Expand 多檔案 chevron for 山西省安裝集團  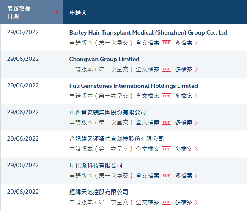coord(196,123)
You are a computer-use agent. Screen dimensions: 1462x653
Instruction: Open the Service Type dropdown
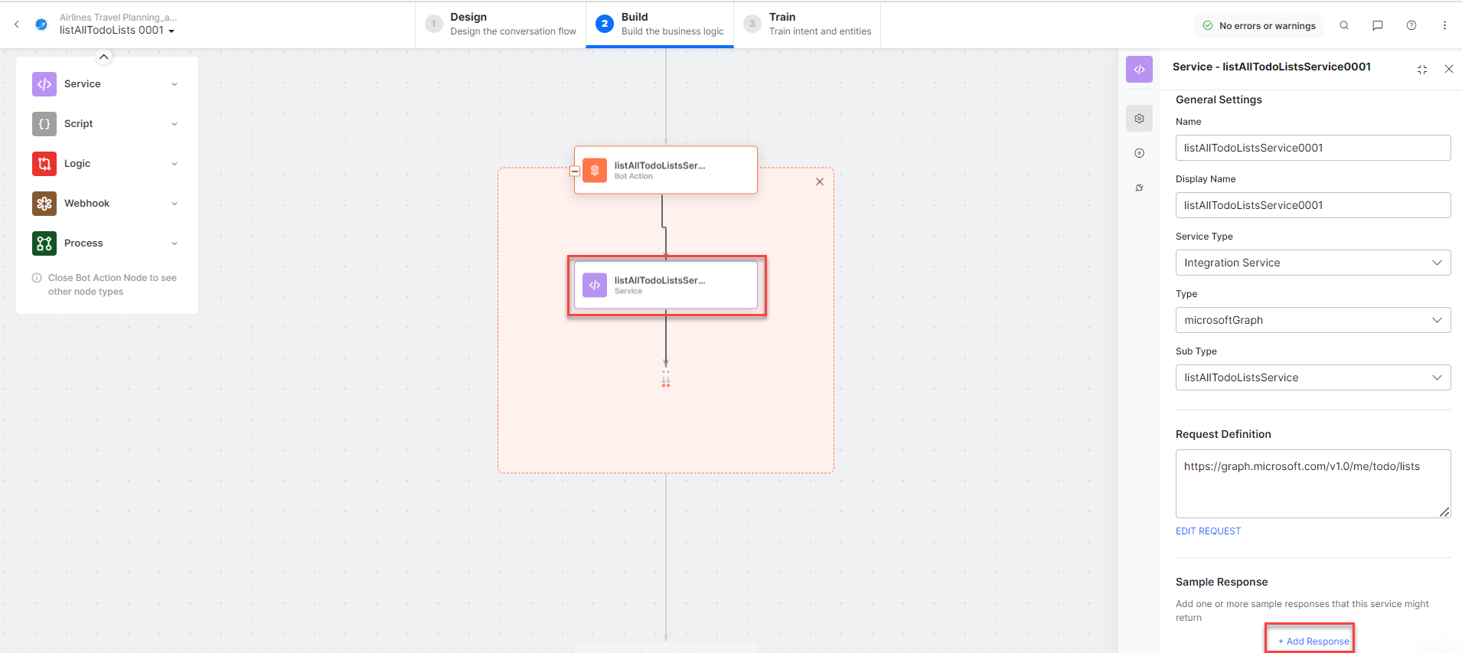pyautogui.click(x=1313, y=263)
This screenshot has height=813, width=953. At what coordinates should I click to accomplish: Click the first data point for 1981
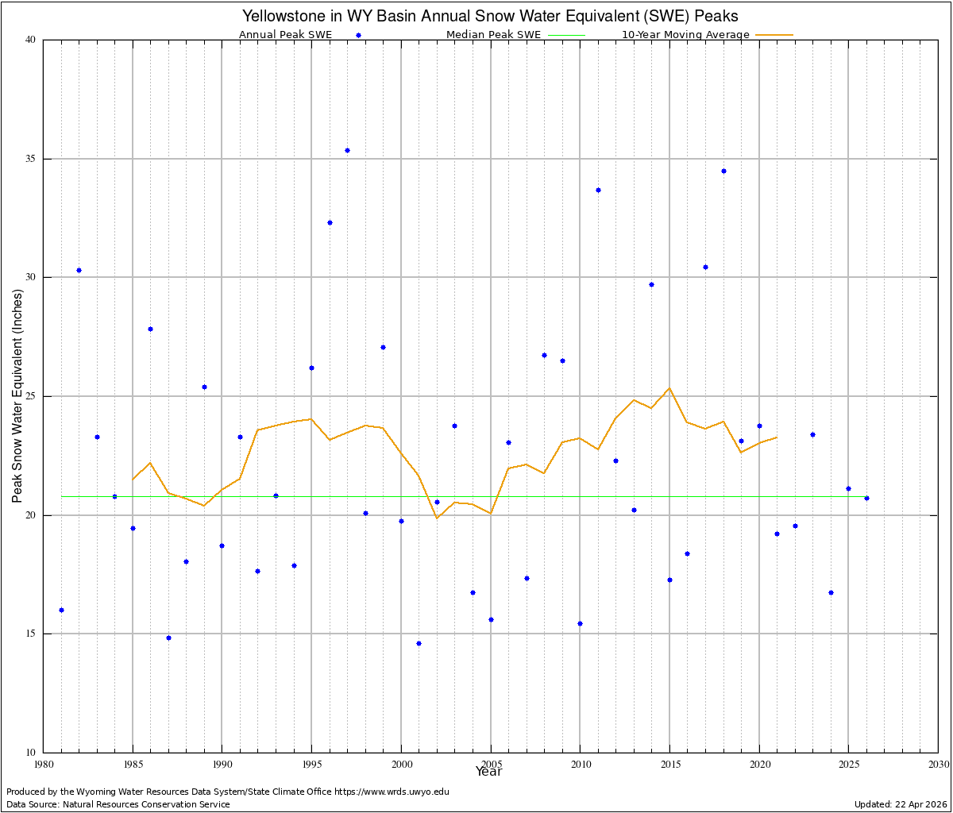(x=61, y=610)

= = =

Transcribe exactly the span of lines that opens with the line holding "You are a computer-use" and closes with the last line of the entries above. Omit pictures.

EXERCISE OUTPUT
You are a computer-use agent. Screen dimensions: 1462x653
Instruction: Open the Service Type dropdown
pyautogui.click(x=1313, y=263)
This screenshot has height=813, width=953. At what coordinates should I click to accomplish: Click the first data point for 1981
(x=61, y=610)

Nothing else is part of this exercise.